I’ve been lucky to learn from the coaches at Cressey Sports Performance, who’ve taught me some powerful exercises that can improve breathing mechanics. Watch the video below for more info and why breathing is so important for performance. It only scratches the surface, but you’ll learn a few exercises you can start doing right away.

One of my favorite breathing drills is called All Fours Belly Breathing, which teaches you to inhale and exhale efficiency by getting into a more flexed position through your upper back. Try it during your warm-up or as a cool-down exercise.


It’s always important to keep the goal the goal. When training a runner, strength training has to enhance his or her running performance, not detract from it, so it’s important to know when and how to adjust your lifting sessions so as not to interfere with runs or races.

Many runners train six days per week with multiple shorter runs and one to two longer runs during the week. Make sure your strength training sessions don’t interfere with the longest, most important running sessions.

For example, here’s a common weekly training schedule:

Monday – Rest
Tuesday – Short distance, easy
Wednesday – Medium distance, race pace
Thursday – Short distance, easy
Friday – Rest
Saturday – Long run
Sunday – Cross-training (Bike, swim, etc.)

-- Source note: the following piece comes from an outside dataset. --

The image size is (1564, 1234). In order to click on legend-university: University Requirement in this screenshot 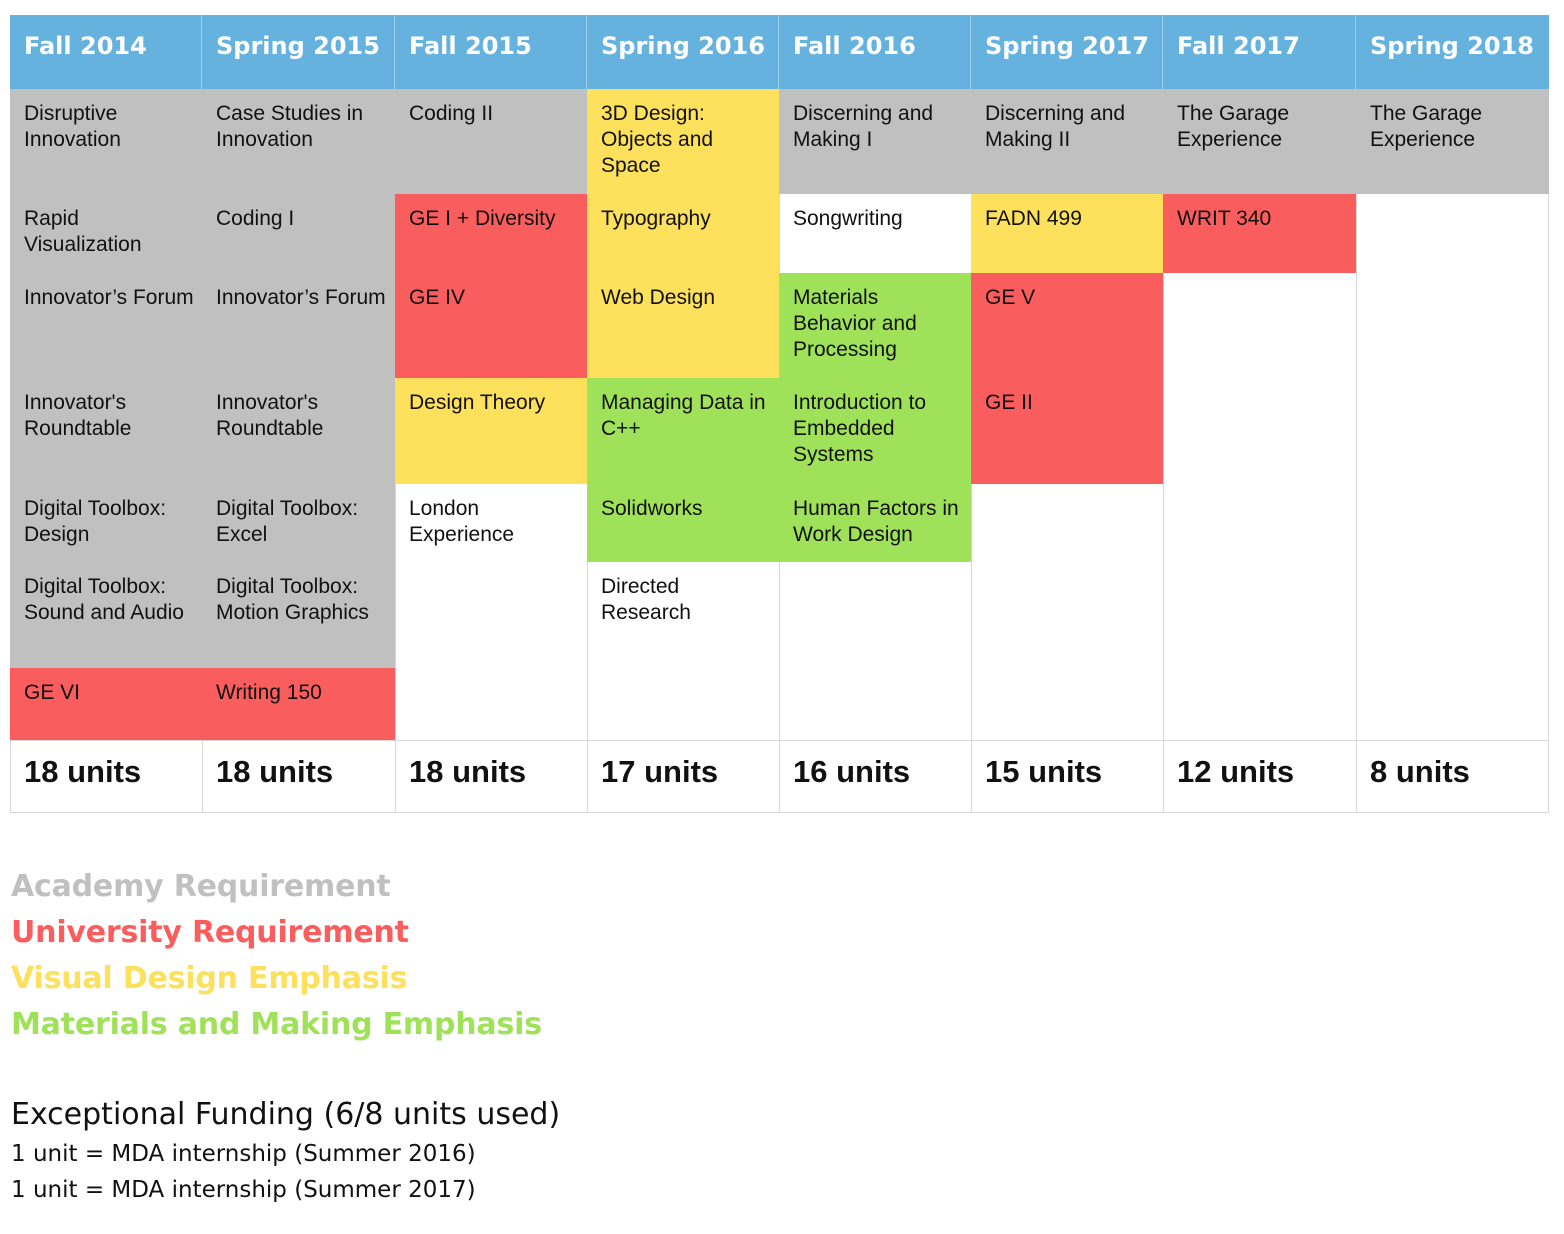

It’s entirely possible to lift 2-3 days per week with this setup, but just make sure your hardest lifting session is 2-3 days removed from the long run.

Lifting should also taper off as an important race approaches. Just like the running plan will set up the runner to peak for a race, lifting volume should decrease and intensity should be just enough to maintain strength as race day draws near.


Endurance training and strength training can compliment each other nicely. You just have to have intelligent programming and keep your goals at the forefront of your mind. Put these 5 training considerations into practice and you’re well on your way to be a more well-rounded athlete.